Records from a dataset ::

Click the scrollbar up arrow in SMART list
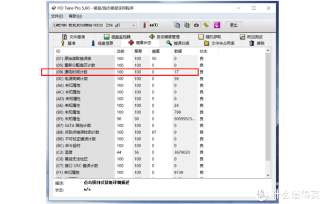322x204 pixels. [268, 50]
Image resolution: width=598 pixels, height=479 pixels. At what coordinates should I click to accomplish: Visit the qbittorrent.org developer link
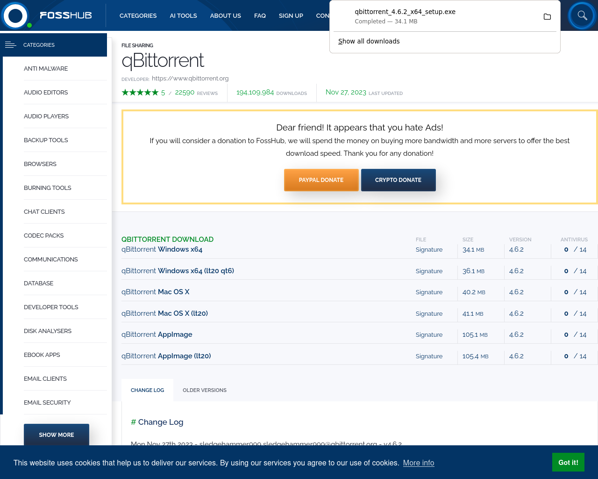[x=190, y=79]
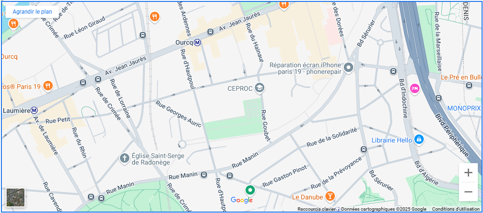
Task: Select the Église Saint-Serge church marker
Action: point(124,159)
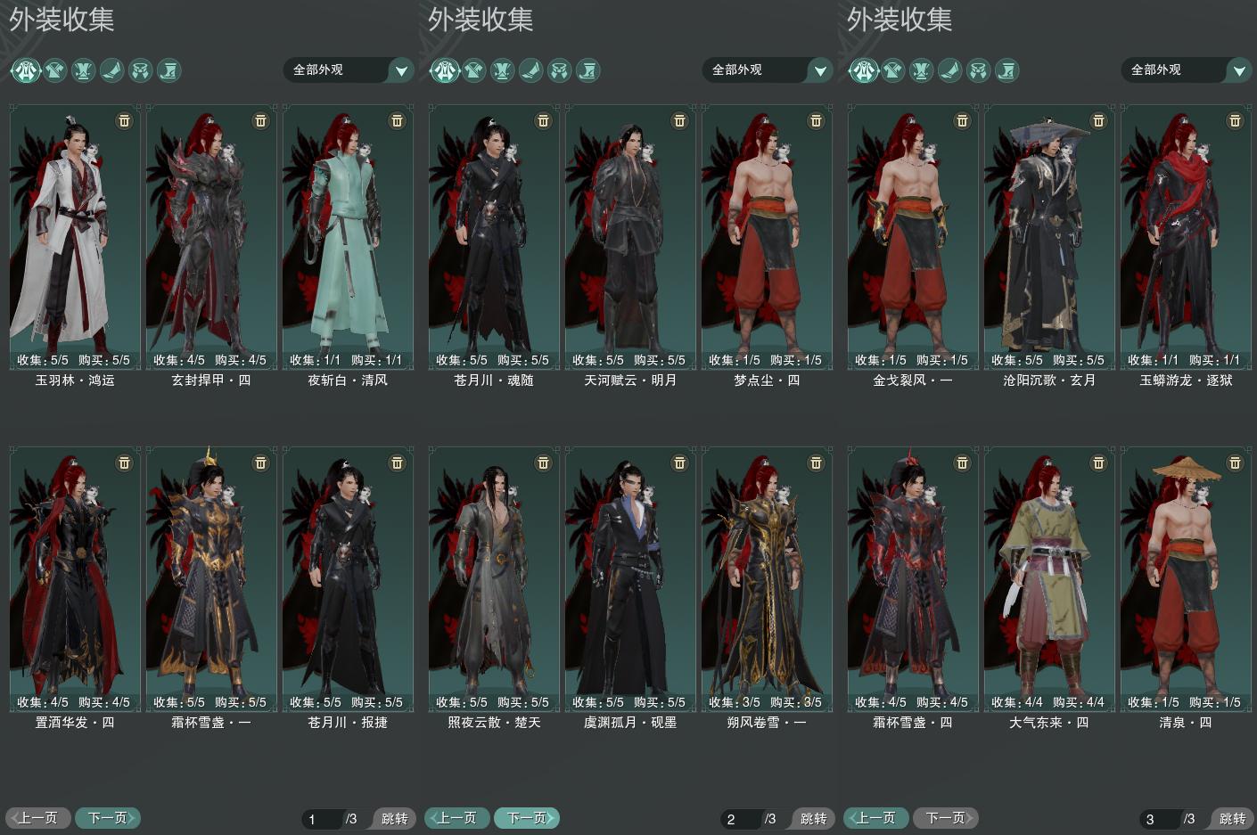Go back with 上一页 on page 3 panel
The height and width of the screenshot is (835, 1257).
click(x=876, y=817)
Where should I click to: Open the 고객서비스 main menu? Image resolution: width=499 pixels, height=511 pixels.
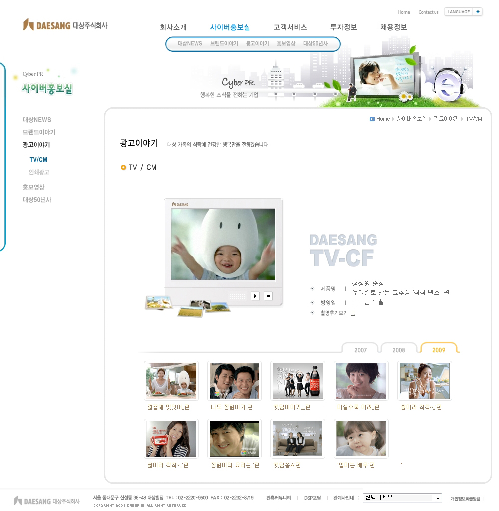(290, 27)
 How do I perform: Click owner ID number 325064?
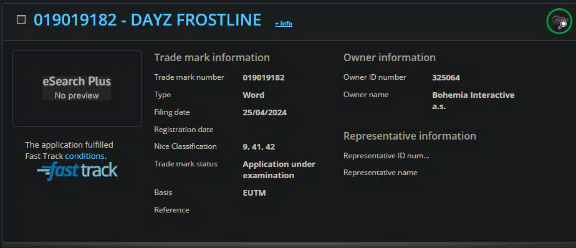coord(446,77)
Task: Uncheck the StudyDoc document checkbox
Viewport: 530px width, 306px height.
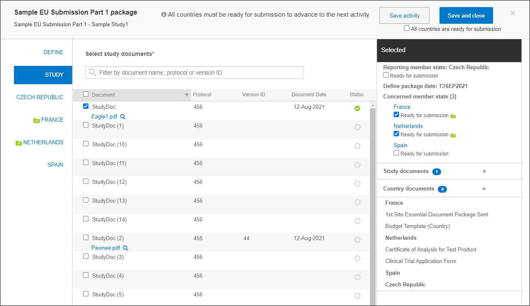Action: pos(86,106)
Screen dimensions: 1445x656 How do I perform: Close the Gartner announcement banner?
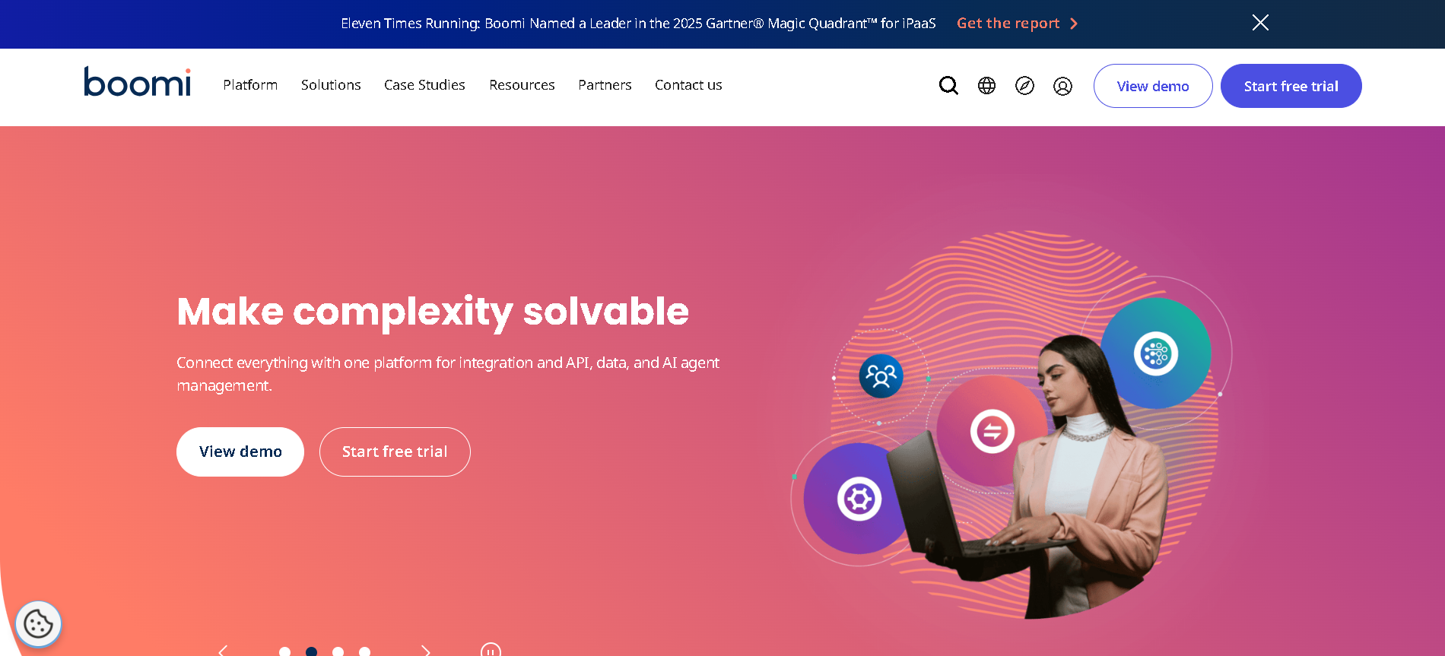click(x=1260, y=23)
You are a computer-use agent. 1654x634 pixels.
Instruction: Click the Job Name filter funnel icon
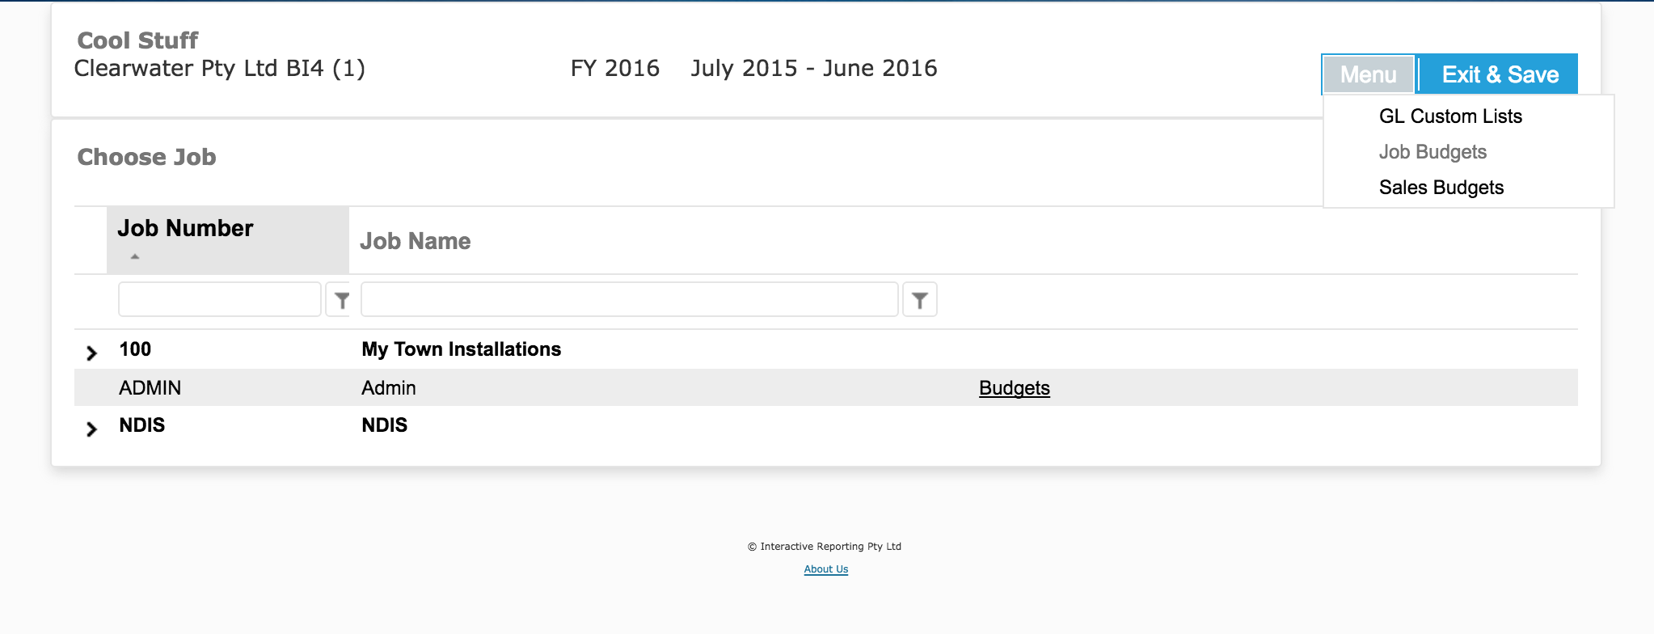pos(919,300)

==

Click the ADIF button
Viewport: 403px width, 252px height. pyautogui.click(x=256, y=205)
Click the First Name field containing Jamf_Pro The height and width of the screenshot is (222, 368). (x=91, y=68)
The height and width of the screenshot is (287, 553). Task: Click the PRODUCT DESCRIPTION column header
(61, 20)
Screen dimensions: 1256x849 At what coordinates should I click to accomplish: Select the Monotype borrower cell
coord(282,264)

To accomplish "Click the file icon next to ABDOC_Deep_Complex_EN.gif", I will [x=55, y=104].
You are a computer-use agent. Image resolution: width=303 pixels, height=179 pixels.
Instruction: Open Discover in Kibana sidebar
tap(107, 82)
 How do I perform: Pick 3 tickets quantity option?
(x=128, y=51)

Work task ::
How many lines of the entries contain "agent"? Answer with a number alone.

Solution to this exercise ::
2